The authors sent an anonymous survey to all obstetrics and gynecology applicants registered through the Electronic Residency Application Service in February 2020 asking respondents to share demographics and number of interview offers received and completed. Based on prior estimates that 12 interviews are needed to match in obstetrics and gynecology, respondents were divided into Group 12+ (those receiving ≥12 interview offers) and Group <12 (those receiving <12 offers).
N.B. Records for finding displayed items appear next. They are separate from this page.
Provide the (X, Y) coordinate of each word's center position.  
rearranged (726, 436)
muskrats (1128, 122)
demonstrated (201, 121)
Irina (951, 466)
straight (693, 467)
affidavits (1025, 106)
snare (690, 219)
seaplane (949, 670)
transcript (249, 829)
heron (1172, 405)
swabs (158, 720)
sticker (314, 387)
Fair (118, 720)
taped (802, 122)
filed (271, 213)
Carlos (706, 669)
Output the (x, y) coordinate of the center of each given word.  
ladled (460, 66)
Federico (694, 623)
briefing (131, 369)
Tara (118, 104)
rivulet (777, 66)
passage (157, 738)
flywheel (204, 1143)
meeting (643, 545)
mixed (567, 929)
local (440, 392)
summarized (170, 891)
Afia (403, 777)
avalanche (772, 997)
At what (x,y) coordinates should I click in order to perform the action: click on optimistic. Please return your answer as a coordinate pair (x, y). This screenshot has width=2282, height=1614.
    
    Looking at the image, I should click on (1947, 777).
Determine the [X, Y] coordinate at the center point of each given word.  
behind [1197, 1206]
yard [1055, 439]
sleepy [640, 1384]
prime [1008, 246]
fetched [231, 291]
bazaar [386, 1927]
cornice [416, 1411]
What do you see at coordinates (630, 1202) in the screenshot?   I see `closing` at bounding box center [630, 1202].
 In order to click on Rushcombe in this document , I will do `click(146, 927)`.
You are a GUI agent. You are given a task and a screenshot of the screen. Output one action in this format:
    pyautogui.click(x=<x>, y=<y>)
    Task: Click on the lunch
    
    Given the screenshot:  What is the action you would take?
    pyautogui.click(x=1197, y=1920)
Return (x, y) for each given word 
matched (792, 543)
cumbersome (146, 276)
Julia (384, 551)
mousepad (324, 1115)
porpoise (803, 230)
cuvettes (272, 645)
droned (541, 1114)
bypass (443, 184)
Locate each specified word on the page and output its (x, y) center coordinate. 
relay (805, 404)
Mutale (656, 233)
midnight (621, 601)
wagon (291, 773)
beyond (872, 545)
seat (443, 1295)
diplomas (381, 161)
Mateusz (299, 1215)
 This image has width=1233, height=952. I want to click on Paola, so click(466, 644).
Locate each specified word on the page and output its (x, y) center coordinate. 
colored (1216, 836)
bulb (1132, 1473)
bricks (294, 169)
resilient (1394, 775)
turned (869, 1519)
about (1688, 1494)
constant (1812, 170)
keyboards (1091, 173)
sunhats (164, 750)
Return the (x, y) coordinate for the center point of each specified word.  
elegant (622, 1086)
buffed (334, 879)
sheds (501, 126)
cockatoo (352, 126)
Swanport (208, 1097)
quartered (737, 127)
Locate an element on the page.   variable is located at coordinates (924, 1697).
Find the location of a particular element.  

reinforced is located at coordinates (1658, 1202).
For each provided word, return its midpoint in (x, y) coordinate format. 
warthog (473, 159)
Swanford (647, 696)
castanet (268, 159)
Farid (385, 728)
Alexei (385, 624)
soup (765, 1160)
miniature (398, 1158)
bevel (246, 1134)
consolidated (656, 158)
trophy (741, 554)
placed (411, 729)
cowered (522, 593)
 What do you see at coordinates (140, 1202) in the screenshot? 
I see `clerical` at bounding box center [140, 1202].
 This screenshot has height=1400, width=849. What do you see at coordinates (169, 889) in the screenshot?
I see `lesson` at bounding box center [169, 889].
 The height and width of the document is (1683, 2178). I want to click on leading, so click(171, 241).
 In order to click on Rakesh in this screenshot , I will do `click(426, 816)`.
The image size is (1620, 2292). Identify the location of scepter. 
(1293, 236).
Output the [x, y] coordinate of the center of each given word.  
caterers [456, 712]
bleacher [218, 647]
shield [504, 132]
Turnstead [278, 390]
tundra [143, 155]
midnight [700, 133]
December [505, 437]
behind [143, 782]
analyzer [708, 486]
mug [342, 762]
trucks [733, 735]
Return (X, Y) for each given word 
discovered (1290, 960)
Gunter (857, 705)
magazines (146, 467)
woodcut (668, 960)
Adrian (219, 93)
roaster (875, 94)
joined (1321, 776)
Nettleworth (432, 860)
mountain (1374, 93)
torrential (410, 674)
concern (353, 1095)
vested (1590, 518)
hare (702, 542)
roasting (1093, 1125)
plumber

Model assumptions were (1) applicants can complete all interviews they are offered because they are virtual; (2) interview offers that applicants in Group 12+ decline are subsequently offered to applicants in Group <12; (3) the proportions of interviews offered to Group 12+ and Group <12 will remain the same if programs chose to increase their total number of interview spots.
Among 2508 applicants, 750 (30%) provided the number of interview offers received and completed: 417 (56%) in Group 12+ and 333 (44%) in Group <12.
In models where applicants are uncapped in the number of interviews, Group <12 applicants receive <1 interview offer, even if programs increase the number of interviews offered and performed. If applicants are capped at 12 interviews, Group <12 applicants will receive 9 interview offers on average and will reach 12 if programs increase the number of interviews offered by 20%.
This work highlights how current inefficiencies may lead to negative consequences with virtual interviews. Interview caps and preference signaling systems need to be urgently considered.
确定 2020 年住院医师实习期的申请实践,并在 2021 年实习期内模拟如果(1)申请人安排无上限数量的面试;(2)申请人限制预约 12 次面试;(3)住院医师计划保持其面试邀请数量不变;(4)计划增加 20%的面试邀请。
作者在 2020 年 2 月通过电子住院医师申请服务向所有妇产科申请人发送了一份匿名调查,要求受访者分享人口统计学信息以及收到和完成的面试邀请数量。根据之前的估计,妇产科需要 12 次面试才能匹配,受访者被分为 Group 12+(收到≥12 次面试邀请的人)和 Group <12(收到<12 次邀请的人)。模型假设为:(1)由于是虚拟面试,申请人可以完成他们收到的所有面试;(2)Group 12+ 申请人拒绝的面试邀请随后会提供给 Group <12 的申请人;(3)如果计划增加其总面试名额,那么提供给 Group 12+和 Group <12 的面试比例将保持不变。
在 2508 名申请人中,有 750 名(30%)提供了收到和完成的面试邀请数量:417 名(56%)在 Group 12+,333 名(44%)在 Group <12。
在申请人无上限面试次数的模型中,Group <12 的申请人甚至在计划增加面试次数和面试执行次数的情况下,也会收到<1 次面试邀请。如果申请人限制在 12 次面试,Group <12 的申请人平均会收到 9 次面试邀请,如果计划增加 20%的面试邀请,他们将达到 12 次。
这项工作强调了当前的效率低下可能会导致虚拟面试的负面后果。面试上限和偏好信号系统需要紧急考虑。